Steve harrumphed a chagrined laugh and shot him an oddly warm look. “Yeah, well. Couldn’t sleep, and I know sometimes you don’t sleep, so I thought you might be here,” Steve replied. “Thought…I don’t know what I thought. Just thought you might be here.”
“That’s…okay, well, you’re not wrong. Obviously. So, what now, Cap?” Tony asked. What am I supposed to do with you, he repeated to himself. Tell me what I’m supposed to do, how we’re going to deal with this, or how we’re going to ignore it, but please, God, tell me something because I’m going crazy, and it’s all messed up in my head, because you needed me and you liked me, and it was all right there and then it wasn’t, and I want you to be you, of course I do, but it was simple, so damn simple, and I’m afraid it might be too simple to let it happen now. Maybe it already has.
“I have this idea,” Steve responded, slowly, carefully, like he was still thinking about what he wanted to say. “I can’t get it out of my head.”
“The man with a plan,” Tony managed half-heartedly.
“I have this idea,” Steve repeated as Tony came over to stand next to him. In front of Steve, there was a stack of parts maybe ten inches high, a Jenga-like structure that looked as though it was about to keel over with a stray breath.
“That’s going to fall apart,” Tony observed.
“I know,” Steve admitted, head bent down towards the table. He let out a deep breath, then looked up at Tony. Same eyes, Tony thought. Of course, they were, but it was still startling. “You’ll help me fix it, though.”
“Always,” Tony replied quietly. “So, what’s this idea of yours?”
“That this would’ve been a lot better if you’d been helping me build it from the get-go,” Steve answered. “That maybe we should try that instead.”
“What—Steve, what are we even talking about here?” Tony asked, blinking back in confusion. “Because, I got nothing.”
“The Avengers. SHIELD. Ultron. Bucky. What’s coming. Us. I don’t know,” Steve replied, running a hand through his hair. “Like I said, I couldn’t sleep.”
Tony stared down at where Steve sat, shoulders hunched as he prodded at the small structure he’d cobbled together. “Fine, well,” Tony said with a sigh, and knocked one hand out, sending the parts skittering across the tabletop. “You’re going to need to start with a good foundation for support.”

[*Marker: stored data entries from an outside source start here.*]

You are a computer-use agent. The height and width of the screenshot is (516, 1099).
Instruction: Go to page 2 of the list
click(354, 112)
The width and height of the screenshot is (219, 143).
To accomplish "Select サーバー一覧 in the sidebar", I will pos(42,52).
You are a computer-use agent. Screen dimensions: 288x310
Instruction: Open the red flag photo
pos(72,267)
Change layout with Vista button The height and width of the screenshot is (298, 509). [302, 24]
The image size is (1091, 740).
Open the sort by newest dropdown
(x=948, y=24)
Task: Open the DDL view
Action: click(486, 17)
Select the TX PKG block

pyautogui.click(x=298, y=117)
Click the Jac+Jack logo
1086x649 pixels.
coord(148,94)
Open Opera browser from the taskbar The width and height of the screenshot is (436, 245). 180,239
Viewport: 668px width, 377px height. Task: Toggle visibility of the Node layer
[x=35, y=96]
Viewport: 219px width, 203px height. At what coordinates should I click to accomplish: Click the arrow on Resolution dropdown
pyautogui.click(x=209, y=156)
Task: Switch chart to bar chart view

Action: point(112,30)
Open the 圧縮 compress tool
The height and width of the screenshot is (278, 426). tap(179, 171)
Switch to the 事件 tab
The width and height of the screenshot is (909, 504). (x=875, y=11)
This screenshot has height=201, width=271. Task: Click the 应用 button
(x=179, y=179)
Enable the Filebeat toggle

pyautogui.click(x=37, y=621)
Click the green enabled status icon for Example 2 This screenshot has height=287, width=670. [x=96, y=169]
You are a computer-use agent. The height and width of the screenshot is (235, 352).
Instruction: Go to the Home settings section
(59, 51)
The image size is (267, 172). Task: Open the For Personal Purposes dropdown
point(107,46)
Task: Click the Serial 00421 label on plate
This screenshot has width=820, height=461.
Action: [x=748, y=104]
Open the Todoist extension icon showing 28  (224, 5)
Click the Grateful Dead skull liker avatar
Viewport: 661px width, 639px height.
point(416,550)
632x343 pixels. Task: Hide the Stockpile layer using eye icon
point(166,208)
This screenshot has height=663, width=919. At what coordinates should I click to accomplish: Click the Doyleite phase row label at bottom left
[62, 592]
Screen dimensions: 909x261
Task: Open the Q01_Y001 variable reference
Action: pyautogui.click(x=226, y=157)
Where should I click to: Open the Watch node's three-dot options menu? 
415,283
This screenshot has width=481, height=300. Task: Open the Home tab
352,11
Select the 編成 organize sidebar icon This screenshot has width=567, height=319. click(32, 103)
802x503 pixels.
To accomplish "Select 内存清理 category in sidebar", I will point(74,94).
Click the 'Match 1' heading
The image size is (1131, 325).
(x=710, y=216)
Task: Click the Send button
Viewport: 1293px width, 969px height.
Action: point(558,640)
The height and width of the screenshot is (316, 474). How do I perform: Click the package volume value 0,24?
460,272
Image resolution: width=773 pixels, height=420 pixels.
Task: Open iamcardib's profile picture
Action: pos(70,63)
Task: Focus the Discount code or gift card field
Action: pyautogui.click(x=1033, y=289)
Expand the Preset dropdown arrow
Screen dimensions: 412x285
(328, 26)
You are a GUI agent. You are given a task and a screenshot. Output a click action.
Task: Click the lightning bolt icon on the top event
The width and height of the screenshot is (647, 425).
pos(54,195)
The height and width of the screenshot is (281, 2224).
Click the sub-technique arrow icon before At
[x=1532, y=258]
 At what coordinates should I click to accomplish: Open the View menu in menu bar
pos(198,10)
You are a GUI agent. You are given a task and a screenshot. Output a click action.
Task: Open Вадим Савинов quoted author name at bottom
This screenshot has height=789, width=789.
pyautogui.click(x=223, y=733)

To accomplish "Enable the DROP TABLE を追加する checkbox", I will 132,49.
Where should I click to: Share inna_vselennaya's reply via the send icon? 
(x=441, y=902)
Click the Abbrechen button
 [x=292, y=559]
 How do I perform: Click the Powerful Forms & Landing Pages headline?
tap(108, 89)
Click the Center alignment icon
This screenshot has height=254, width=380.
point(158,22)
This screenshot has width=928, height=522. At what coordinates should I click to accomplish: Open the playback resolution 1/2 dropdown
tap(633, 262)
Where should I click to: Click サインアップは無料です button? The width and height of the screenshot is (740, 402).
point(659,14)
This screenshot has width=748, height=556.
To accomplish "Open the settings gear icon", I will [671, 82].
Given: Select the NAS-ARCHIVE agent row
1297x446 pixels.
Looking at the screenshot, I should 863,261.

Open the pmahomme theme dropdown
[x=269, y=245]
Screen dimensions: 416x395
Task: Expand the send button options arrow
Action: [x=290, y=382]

“We have that,” Steve said, giving Tony a look out of the corner of his eye.
“Good materials are important,” Tony pointed out.
“Definitely have that,” Steve agreed, one corner of his mouth angling up in a half-smile. Tony caught himself before he said anything else, narrowing his eyes at Steve.
“Huh. Right. Well, always think it through and make sure you know what you want to actually achieve before you get started,” Tony continued after a moment. as he started gathering the pieces together into a pile.
“Pretty sure I’ve given it more than enough thought,” Steve replied with a nod.
“Then, you just start building, one piece at a time, until you build what you wanted,” Tony finished, shifting the parts around until he found two that could form structural supports.
“I think we should try,” Steve responded.
“I’ll screw it up,” Tony replied, a tremor running through his words. He let his elbows rest against the table top, shut his eyes and pinched the bridge of his nose between his fingers. “You know I will.”
“Done my fair share of that too, Tony,” Steve acknowledged. “It falls apart, we fix it. Always.”
“Okay,” Tony breathed out in a long, wavering huff. “How do we do this?”
“Like the engineer said. One piece at a time,” Steve replied. “Simple as that.”
“Simple, huh?” Tony questioned. He felt the barest touch of Steve’s fingers tracing up his arm, then cupping the side of his face, tilting his head back just enough that he had to look up at Steve, too close now, warm and beautiful and there, right there, right within reach.
“The best things are, Tony,” Steve said, dropping his hand down to wrap around Tony’s. Tony looked down at where their hands met, fingers intertwined, and held on like nothing in the world could make him let go.